What is expected: Within the entries underneath, how many lines include the string "screenshot"? State only the number.

Data section START

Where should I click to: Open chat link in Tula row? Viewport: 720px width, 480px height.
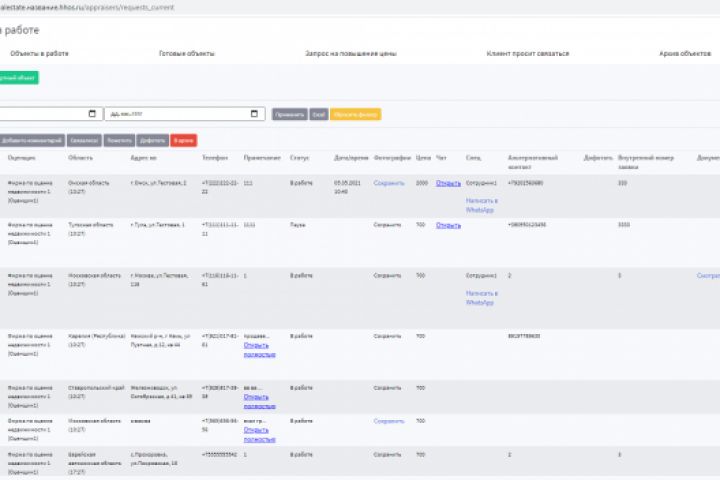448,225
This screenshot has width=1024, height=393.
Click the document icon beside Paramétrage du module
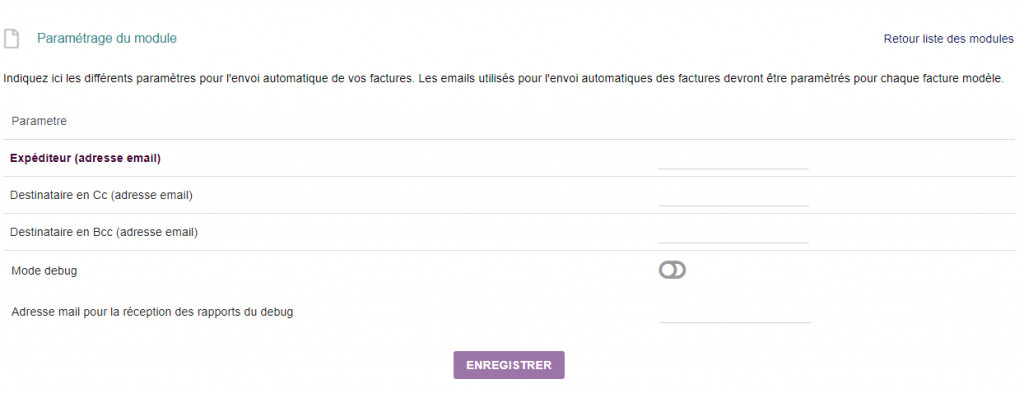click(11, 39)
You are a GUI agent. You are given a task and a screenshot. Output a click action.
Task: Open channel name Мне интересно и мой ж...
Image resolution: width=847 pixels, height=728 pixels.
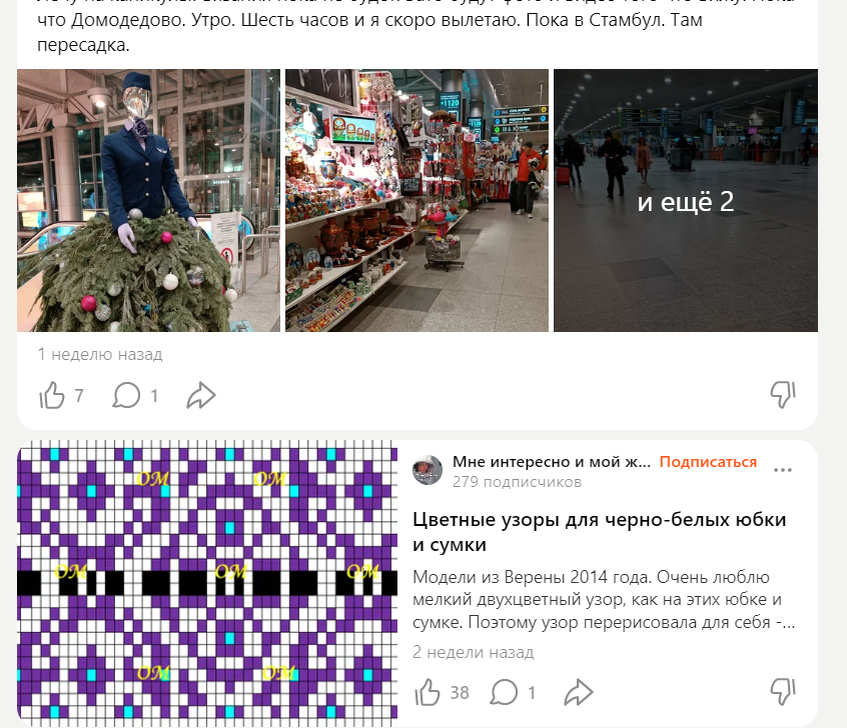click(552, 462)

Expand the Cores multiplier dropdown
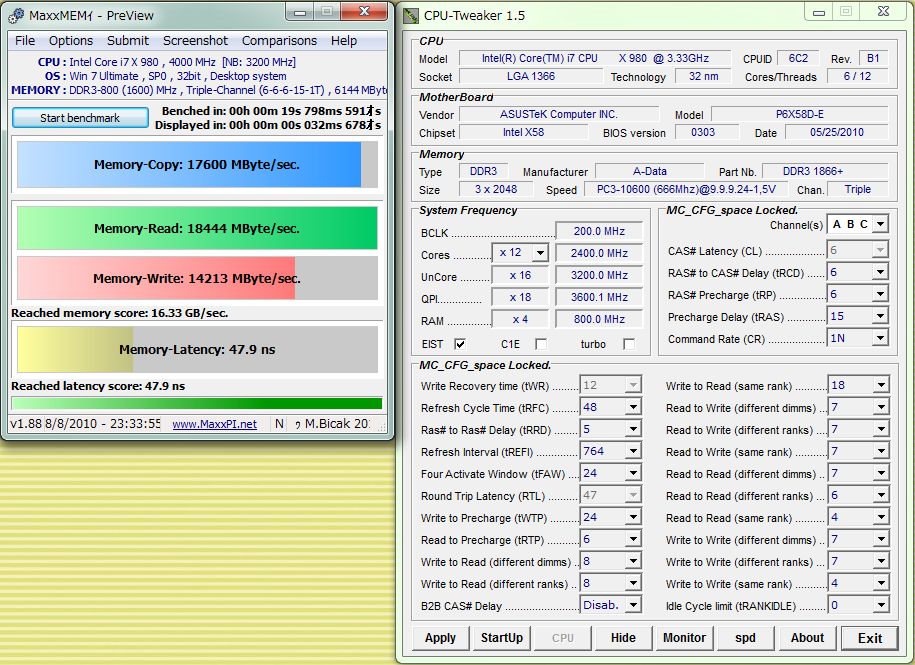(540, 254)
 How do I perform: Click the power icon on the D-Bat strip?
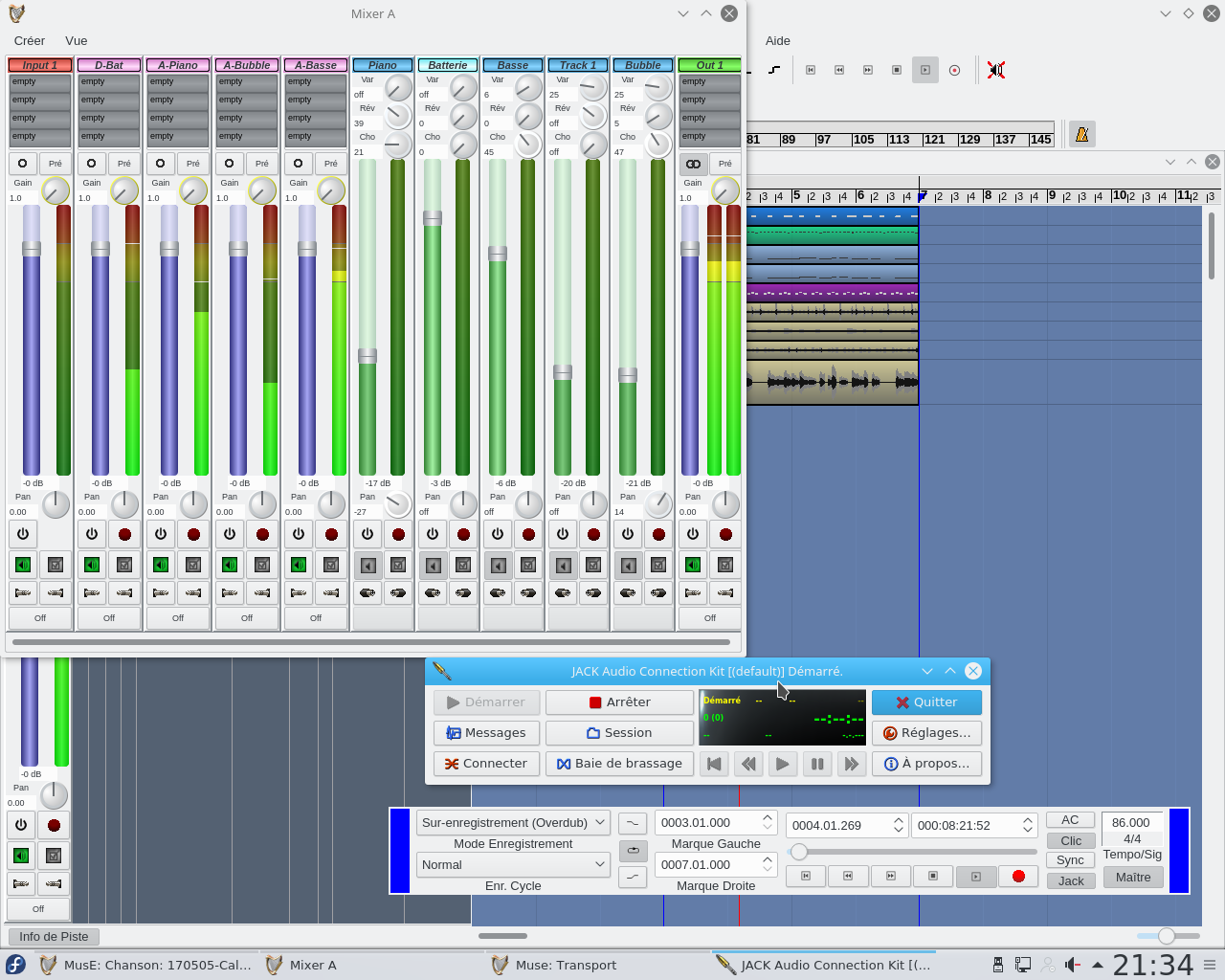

Data section END

Written solution: 2